_INPUT MATERIAL_

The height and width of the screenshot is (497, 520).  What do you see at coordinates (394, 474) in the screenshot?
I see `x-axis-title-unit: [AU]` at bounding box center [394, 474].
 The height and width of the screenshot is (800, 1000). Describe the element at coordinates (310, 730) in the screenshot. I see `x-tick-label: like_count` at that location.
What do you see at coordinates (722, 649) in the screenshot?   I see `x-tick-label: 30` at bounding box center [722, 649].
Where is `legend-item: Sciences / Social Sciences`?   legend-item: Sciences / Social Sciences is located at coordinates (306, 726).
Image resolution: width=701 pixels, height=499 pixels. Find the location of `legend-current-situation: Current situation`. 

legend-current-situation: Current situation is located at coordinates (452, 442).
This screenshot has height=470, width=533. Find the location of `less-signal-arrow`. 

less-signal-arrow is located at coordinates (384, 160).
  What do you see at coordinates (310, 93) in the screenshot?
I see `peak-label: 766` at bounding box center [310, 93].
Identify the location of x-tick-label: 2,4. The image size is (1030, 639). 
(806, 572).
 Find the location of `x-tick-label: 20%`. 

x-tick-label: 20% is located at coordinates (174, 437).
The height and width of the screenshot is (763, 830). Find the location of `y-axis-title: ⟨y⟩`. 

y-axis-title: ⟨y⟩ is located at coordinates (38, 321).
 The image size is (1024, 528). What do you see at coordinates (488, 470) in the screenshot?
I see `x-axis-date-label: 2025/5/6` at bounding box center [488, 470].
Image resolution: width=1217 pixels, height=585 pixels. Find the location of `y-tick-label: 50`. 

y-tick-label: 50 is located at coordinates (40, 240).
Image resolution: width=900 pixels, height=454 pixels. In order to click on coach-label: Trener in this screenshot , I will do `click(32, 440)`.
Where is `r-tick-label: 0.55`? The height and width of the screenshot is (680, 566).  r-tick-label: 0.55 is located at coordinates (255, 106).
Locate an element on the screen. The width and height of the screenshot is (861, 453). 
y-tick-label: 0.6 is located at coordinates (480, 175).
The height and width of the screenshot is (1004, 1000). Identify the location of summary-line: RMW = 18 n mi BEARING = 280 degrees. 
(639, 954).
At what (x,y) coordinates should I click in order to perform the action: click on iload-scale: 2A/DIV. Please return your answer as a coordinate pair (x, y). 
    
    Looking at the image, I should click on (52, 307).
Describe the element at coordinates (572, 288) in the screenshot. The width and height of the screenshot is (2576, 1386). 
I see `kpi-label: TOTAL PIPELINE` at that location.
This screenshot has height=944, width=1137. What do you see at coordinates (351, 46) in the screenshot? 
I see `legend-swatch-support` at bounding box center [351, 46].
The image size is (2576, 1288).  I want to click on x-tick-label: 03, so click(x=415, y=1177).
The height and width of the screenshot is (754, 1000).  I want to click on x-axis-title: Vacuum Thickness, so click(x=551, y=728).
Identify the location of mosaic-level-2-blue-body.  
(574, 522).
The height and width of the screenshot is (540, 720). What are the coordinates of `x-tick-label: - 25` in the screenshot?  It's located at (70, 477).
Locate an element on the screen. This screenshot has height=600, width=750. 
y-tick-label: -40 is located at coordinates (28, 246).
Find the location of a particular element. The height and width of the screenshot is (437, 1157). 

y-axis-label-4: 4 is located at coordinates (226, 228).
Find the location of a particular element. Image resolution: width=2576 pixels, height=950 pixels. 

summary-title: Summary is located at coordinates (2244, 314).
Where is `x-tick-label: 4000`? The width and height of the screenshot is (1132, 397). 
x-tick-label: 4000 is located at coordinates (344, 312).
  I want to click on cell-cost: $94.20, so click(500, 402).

_DIRECTIVE_
Present every line of the listing above as a Markdown table with the columns Row and Line, giving each line a sequential row number and leaving out blank lines.

_REPLY_
| Row | Line |
|---|---|
| 1 | The height and width of the screenshot is (497, 520).  What do you see at coordinates (394, 474) in the screenshot? |
| 2 | I see `x-axis-title-unit: [AU]` at bounding box center [394, 474]. |
| 3 |  The height and width of the screenshot is (800, 1000). Describe the element at coordinates (310, 730) in the screenshot. I see `x-tick-label: like_count` at that location. |
| 4 | What do you see at coordinates (722, 649) in the screenshot?   I see `x-tick-label: 30` at bounding box center [722, 649]. |
| 5 | Where is `legend-item: Sciences / Social Sciences`?   legend-item: Sciences / Social Sciences is located at coordinates (306, 726). |
| 6 | Image resolution: width=701 pixels, height=499 pixels. Find the location of `legend-current-situation: Current situation`.  |
| 7 | legend-current-situation: Current situation is located at coordinates (452, 442). |
| 8 | This screenshot has height=470, width=533. Find the location of `less-signal-arrow`.  |
| 9 | less-signal-arrow is located at coordinates (384, 160). |
| 10 |   What do you see at coordinates (310, 93) in the screenshot? |
| 11 | I see `peak-label: 766` at bounding box center [310, 93]. |
| 12 | Identify the location of x-tick-label: 2,4. The image size is (1030, 639).  |
| 13 | (806, 572). |
| 14 |  Find the location of `x-tick-label: 20%`.  |
| 15 | x-tick-label: 20% is located at coordinates (174, 437). |
| 16 | The height and width of the screenshot is (763, 830). Find the location of `y-axis-title: ⟨y⟩`.  |
| 17 | y-axis-title: ⟨y⟩ is located at coordinates (38, 321). |
| 18 |  The image size is (1024, 528). What do you see at coordinates (488, 470) in the screenshot? |
| 19 | I see `x-axis-date-label: 2025/5/6` at bounding box center [488, 470]. |
| 20 | Image resolution: width=1217 pixels, height=585 pixels. Find the location of `y-tick-label: 50`.  |
| 21 | y-tick-label: 50 is located at coordinates (40, 240). |
| 22 | Image resolution: width=900 pixels, height=454 pixels. In order to click on coach-label: Trener in this screenshot , I will do `click(32, 440)`. |
| 23 | Where is `r-tick-label: 0.55`? The height and width of the screenshot is (680, 566).  r-tick-label: 0.55 is located at coordinates (255, 106). |
| 24 | Locate an element on the screen. The width and height of the screenshot is (861, 453).  |
| 25 | y-tick-label: 0.6 is located at coordinates (480, 175). |
| 26 | The height and width of the screenshot is (1004, 1000). Identify the location of summary-line: RMW = 18 n mi BEARING = 280 degrees.  |
| 27 | (639, 954). |
| 28 | At what (x,y) coordinates should I click in order to perform the action: click on iload-scale: 2A/DIV. Please return your answer as a coordinate pair (x, y).  |
| 29 |     Looking at the image, I should click on (52, 307). |
| 30 | Describe the element at coordinates (572, 288) in the screenshot. The width and height of the screenshot is (2576, 1386).  |
| 31 | I see `kpi-label: TOTAL PIPELINE` at that location. |
| 32 | This screenshot has height=944, width=1137. What do you see at coordinates (351, 46) in the screenshot?  |
| 33 | I see `legend-swatch-support` at bounding box center [351, 46]. |
| 34 | The image size is (2576, 1288).  I want to click on x-tick-label: 03, so click(x=415, y=1177). |
| 35 | The height and width of the screenshot is (754, 1000).  I want to click on x-axis-title: Vacuum Thickness, so click(x=551, y=728). |
| 36 | Identify the location of mosaic-level-2-blue-body.   |
| 37 | (574, 522). |
| 38 | The height and width of the screenshot is (540, 720). What are the coordinates of `x-tick-label: - 25` in the screenshot?  It's located at (70, 477). |
| 39 | Locate an element on the screen. This screenshot has height=600, width=750.  |
| 40 | y-tick-label: -40 is located at coordinates (28, 246). |
| 41 | Find the location of a particular element. The height and width of the screenshot is (437, 1157).  |
| 42 | y-axis-label-4: 4 is located at coordinates (226, 228). |
| 43 | Find the location of a particular element. Image resolution: width=2576 pixels, height=950 pixels.  |
| 44 | summary-title: Summary is located at coordinates (2244, 314). |
| 45 | Where is `x-tick-label: 4000`? The width and height of the screenshot is (1132, 397).  |
| 46 | x-tick-label: 4000 is located at coordinates (344, 312). |
| 47 |   I want to click on cell-cost: $94.20, so click(500, 402). |